Module Input Variables¶
Variable: subnet_id
Description: The target subnet id for the TerraSnow instance
Variable: env_type
Description: Suffix added to the instance name (dev, test, prod, etc.)
Variable: alias_name
Description: Value used in building the instance name and the instance domain name.
Variable: target_r53_zone
Description: Target route 53 zone in which to build the resulting domain name entry.
Variable: pub_access_sg
Description: The security group within the target AWS account that allows public access.
Variable: priv_access_vpc_id
Description: ID of the VPC that provides private access within the target AWS account.
Variable: priv_alb_subnets
Description: List of subnets that are backed by the private ALB.
Variable: subnet_id
Description: The id of the security group in which to place the instance
Variable: sg_allow_inbound_from
Description: Source security group to allow inbound traffic into the instance’s private security group.
Variable: instance_type
Description: AWS instance type (t2.micro, t2.medium, etc.)
Variable: key_name
Description: SSH public key used to login to the TerraSnow instance.
Variable: instance_role
Description: Role to associate with the TerraForm Scripting host instance. Requires read access to the S3 bucket where the TerraSnow configuration file is stored.
Variable: private_gitlab_server
Description: “hostname of the gitlab server. ex: gitlab.mydomain.net. Passed as a variable into the TerraSnow host initialization script.

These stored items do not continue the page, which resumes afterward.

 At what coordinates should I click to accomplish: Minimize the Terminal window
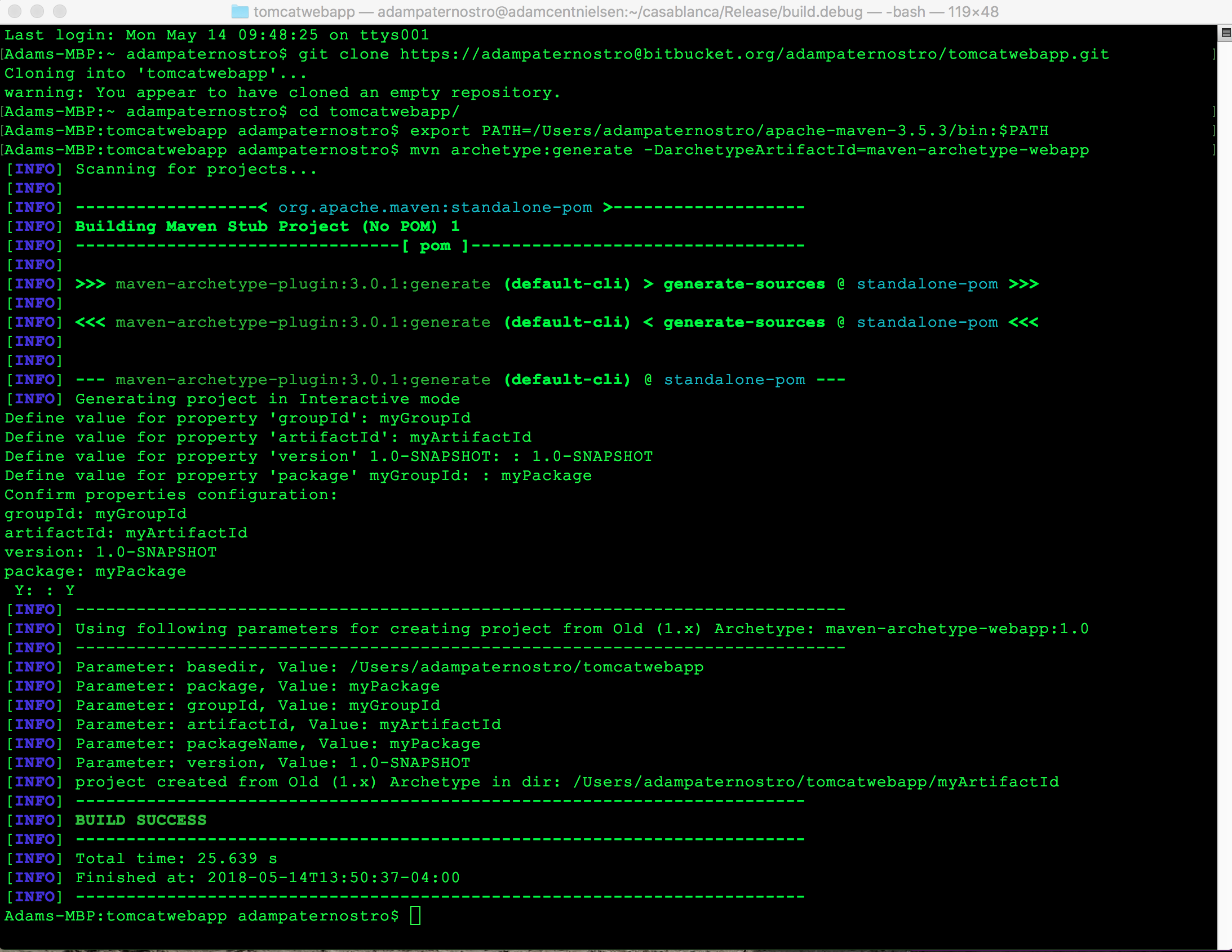37,11
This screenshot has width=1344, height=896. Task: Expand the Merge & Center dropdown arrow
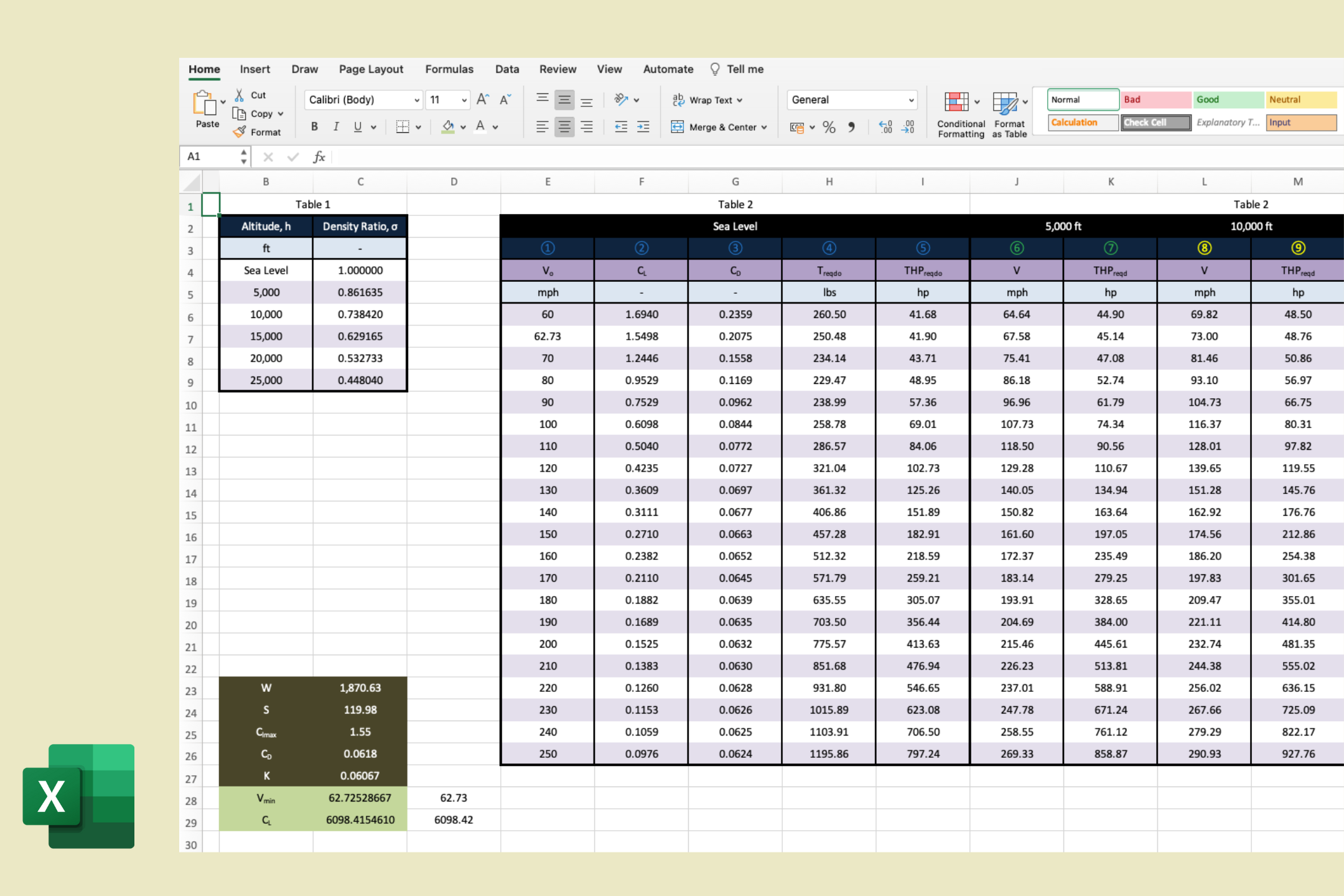pyautogui.click(x=764, y=128)
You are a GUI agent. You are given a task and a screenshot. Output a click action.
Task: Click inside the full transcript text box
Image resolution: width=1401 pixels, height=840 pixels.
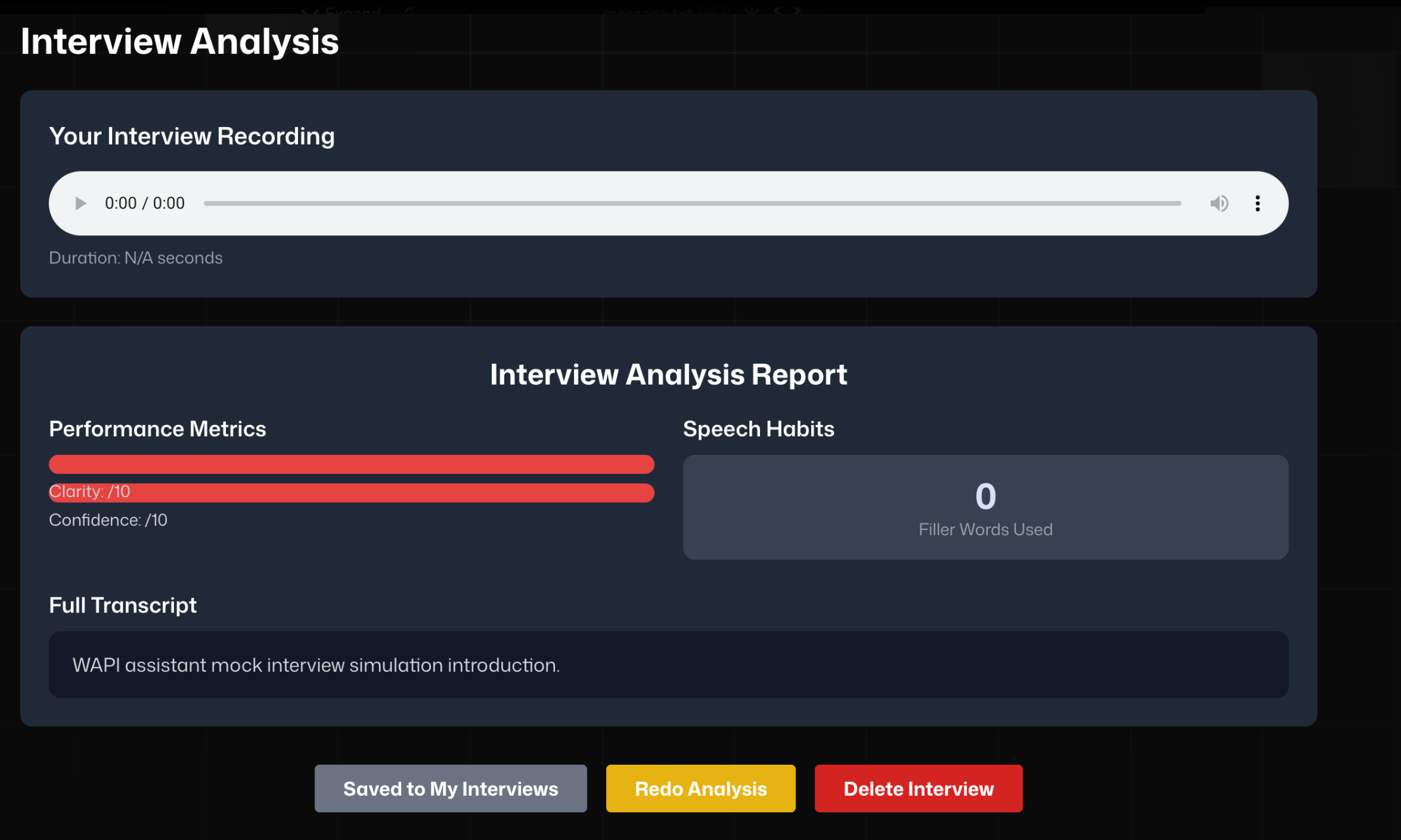pos(668,665)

Used to add the gitlab host as a trusted ssh endpoint and enable use of git clone
via SSH.
Outputs¶
Variable: _private_ip
Value: IPv4 IP address
Description: The private IP address of the TerraSnow instance
Variable: aws_assume_role_webhook
Value: https://INSTANCE_FQDN/aws-assume-role-webhook
Description: The AWS assume role API endpoint of the TerraSnow instance
Variable: gitlab_webhook
Value: https://INSTANCE_FQDN/gitlab-webhook
Description: The gitlab webhook endpoint of the TerraSnow instance
Variable: pub_deployment_key
Value: https://INSTANCE_FQDN/pub-key/key.txt
Description: The web accessible path to the public key of the TerraSnow instance. This key is added to the target gitlab repo as a deploy key with read access to enable the TerraSnow instance to successfully git clone
.
Variable: tfe_workflow_webhook
Value: https://INSTANCE_FQDN/workflow-webhook
Description: The Terraform Enterprise workspace API endpoint of the TerraSnow instance.

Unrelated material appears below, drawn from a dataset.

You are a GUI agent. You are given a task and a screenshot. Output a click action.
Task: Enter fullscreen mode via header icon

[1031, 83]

Variable: sn_variables_webhook
Value: http://INSTANCE_FQDN/variables-webook
Description: The webhook that triggers the ServiceNow catalog item variables.
Overview¶
The included terraform module will deploy the following resources.
Terraform Enterprise Scripting Host¶
Description: An EC2 instance of the size of your choosing (via the instance_type
variable).
Requirements:
- An IAM role that at a minimum has read access to the S3 bucket where the TerraSnow configuration file is stored.

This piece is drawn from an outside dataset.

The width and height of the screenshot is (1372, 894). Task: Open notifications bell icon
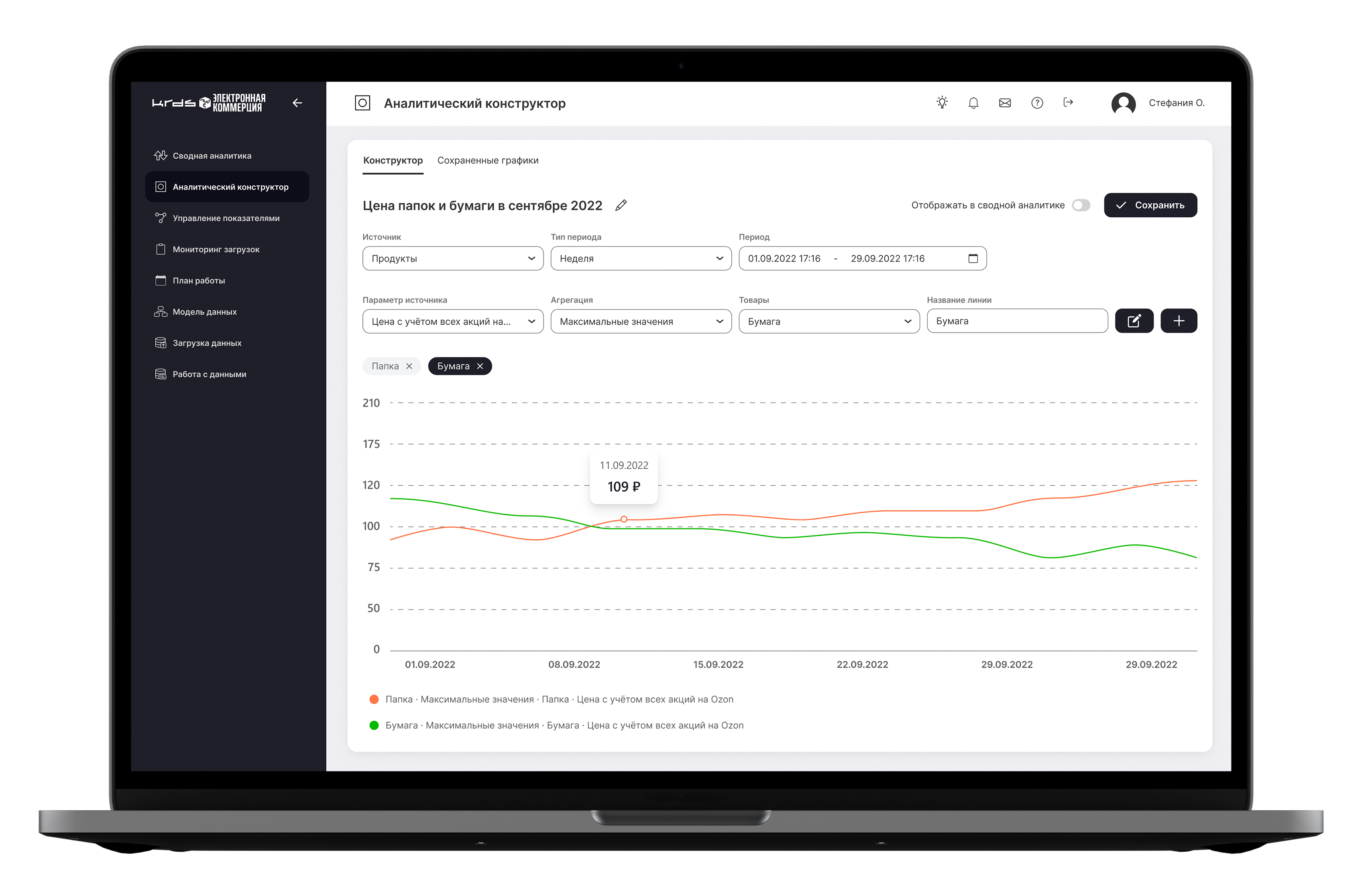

- An AWS environment that has a security group that provides public access. Port 443 is required as all communications done with the TerraSnow api endpoints are over https via the TerraSnow alb.
Application Load balancer¶
Description: Created via the included alb
module. An ALB that proxies http connections from the TerraSnow instance to https. Backed by an AWS issued https certificate.
Requirements: A separate public access security group within the target AWS account.
TerraSnow Initialization Script¶
Description: A bash script that will install and configure the flask application on an EC2 instance.
Requirements: The EC2 instance on which this script is run will require internet access.